In modern high-intensity warfare, logistics is the Achilles’ heel. Good training, great tactics and brave soldiers are critical, but without weapons, food and fuel, armies grind to a halt. That may be what is happening as the battlefield becomes static and a breakthrough looks unlikely.
The military often talks about the ability to see things clearly and comprehensively. Looking into a future of protracted war, diminishing high-tech systems and mounting casualties, Mr. Zelensky and NATO must face up to tough decisions before those decisions are forced on them.
He’s absolutely right about the logistics. At the press briefing about the deployment Defence Minister Peeni Henare admitted that we can’t send personnel carriers because we have no spare parts!
I find independent former defence analysts the best assessors of the real situation, both before and during the Russian special operation.

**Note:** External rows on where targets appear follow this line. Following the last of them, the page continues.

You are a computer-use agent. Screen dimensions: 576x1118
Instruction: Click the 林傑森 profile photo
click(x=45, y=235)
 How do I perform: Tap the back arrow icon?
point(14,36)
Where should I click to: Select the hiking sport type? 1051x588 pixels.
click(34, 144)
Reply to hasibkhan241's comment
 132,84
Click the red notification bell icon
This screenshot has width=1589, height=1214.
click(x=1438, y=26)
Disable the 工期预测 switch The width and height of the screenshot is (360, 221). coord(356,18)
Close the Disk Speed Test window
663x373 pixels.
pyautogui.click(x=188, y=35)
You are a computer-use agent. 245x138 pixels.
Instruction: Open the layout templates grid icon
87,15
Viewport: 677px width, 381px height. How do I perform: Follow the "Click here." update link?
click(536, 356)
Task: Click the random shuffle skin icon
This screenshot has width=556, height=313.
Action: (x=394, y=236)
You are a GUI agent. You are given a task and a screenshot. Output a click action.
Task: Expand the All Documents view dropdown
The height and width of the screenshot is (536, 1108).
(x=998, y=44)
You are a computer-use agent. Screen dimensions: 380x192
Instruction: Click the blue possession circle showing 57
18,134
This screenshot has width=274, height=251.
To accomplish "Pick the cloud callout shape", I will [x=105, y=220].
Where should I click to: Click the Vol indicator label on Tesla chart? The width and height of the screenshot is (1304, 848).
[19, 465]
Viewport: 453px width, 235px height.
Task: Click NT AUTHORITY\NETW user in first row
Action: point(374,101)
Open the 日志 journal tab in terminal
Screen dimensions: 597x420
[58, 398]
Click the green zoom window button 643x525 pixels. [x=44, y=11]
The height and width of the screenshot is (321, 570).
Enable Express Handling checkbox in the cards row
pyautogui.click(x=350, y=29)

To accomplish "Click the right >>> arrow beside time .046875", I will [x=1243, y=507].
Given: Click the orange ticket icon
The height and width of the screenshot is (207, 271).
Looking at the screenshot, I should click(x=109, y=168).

To call it unprovoked is official disinformation; it comes straight out of the Zygmar Brzezinski playbook, only this time the Russians saw it coming and prepared themselves. One of the best commentators in my opinion is Swiss Colonel Jacques Baud – his latest post is here talking about his new book ‘Operation Z.’
Thus, the objectives announced as early as February 24 by Russia were the “demilitarization” and “denazification” of the threat to the populations of Donbass. These objectives are related to the neutralization of capabilities, not the seizure of land or resources. To put it bluntly, in theory, to achieve their goals the Russians do not need to advance—it would be enough if Ukrainians themselves would come and get killed.
In other words, our politicians and media have pushed Ukraine to defend the terrain like in France during the First World War. They pushed Ukrainian troops to defend every square meter of ground in “last stand” situations. Ironically, the West has only made the Russians’ job easier. In fact, as with the war on terror, Westerners see the enemy as they would like him to be, not as he is. As Sun Tzu said 2,500 years ago, this is the best recipe for losing a war.
All New Zealand’s trainers are doing is helping brave Ukrainians to go and get themselves killed. It is way beyond time for it to stop. Boris Johnson went to Kyiv to tell Zelensky to continue fighting at a time when there was a chance for negotiation. He has been recently back again before he is replaced as Prime Minister with the same message about Zaporizhzhia.